What this task involves –
Please leave out pictures and print exactly the lines from the one that has "Where should I" through the last line of the material below.

Supplied entries –
◆ ◆ ◆
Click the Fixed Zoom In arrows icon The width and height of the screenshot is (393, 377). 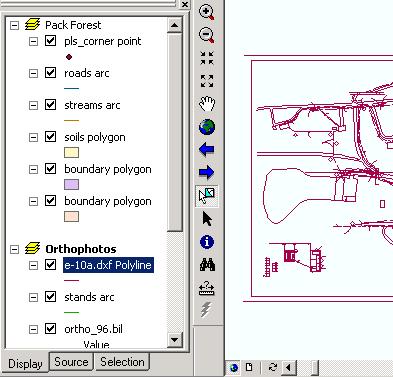(x=207, y=58)
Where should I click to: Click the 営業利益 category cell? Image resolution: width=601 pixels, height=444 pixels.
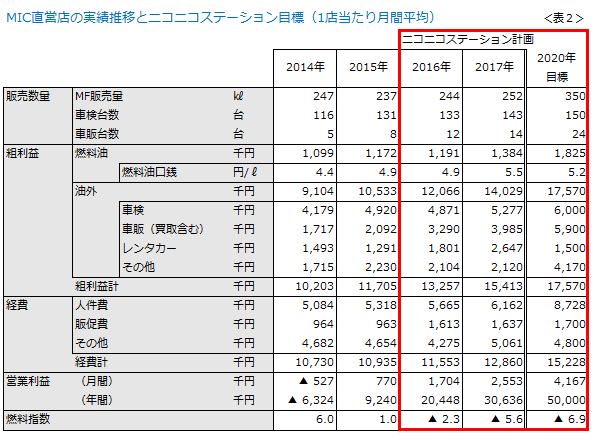[27, 380]
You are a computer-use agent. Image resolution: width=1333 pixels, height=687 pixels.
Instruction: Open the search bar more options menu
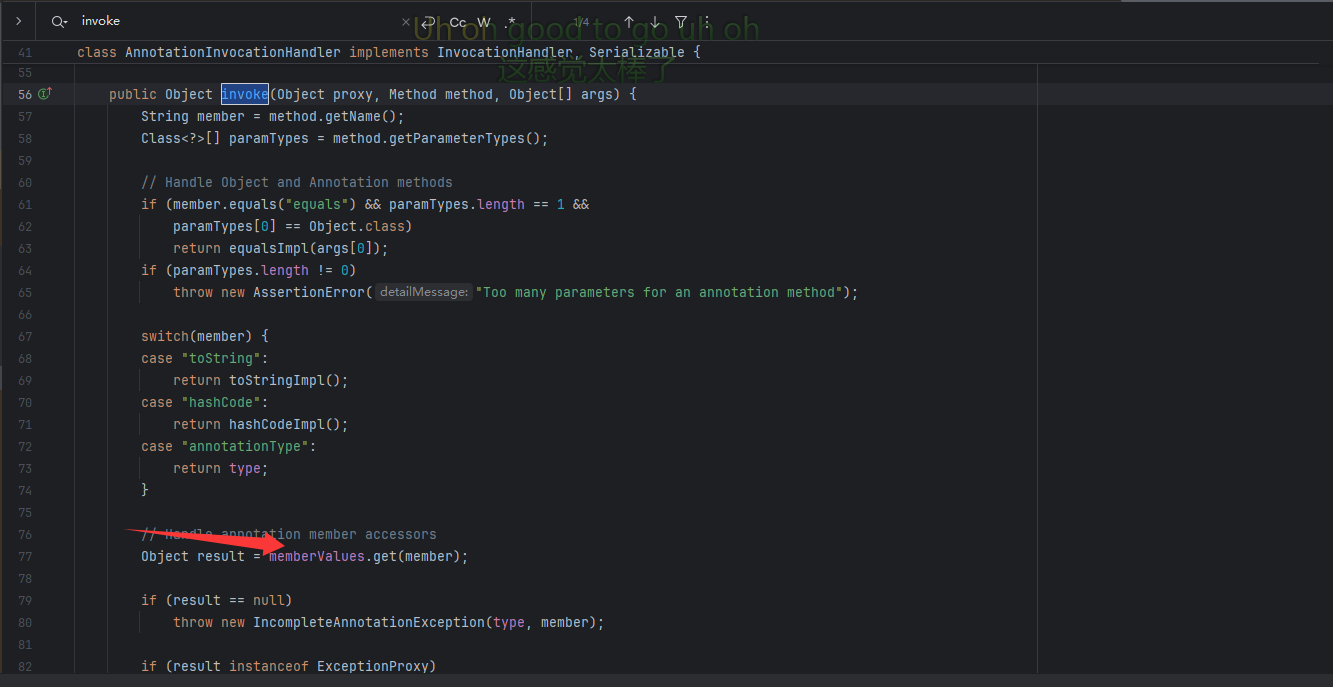click(706, 22)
◆ ◆ ◆
Task response –
Where should I click to: Click the 営業利益 category cell? Image resolution: width=601 pixels, height=444 pixels.
[27, 380]
You are a computer-use agent. Image resolution: width=1333 pixels, height=687 pixels.
Instruction: Open the search bar more options menu
click(706, 22)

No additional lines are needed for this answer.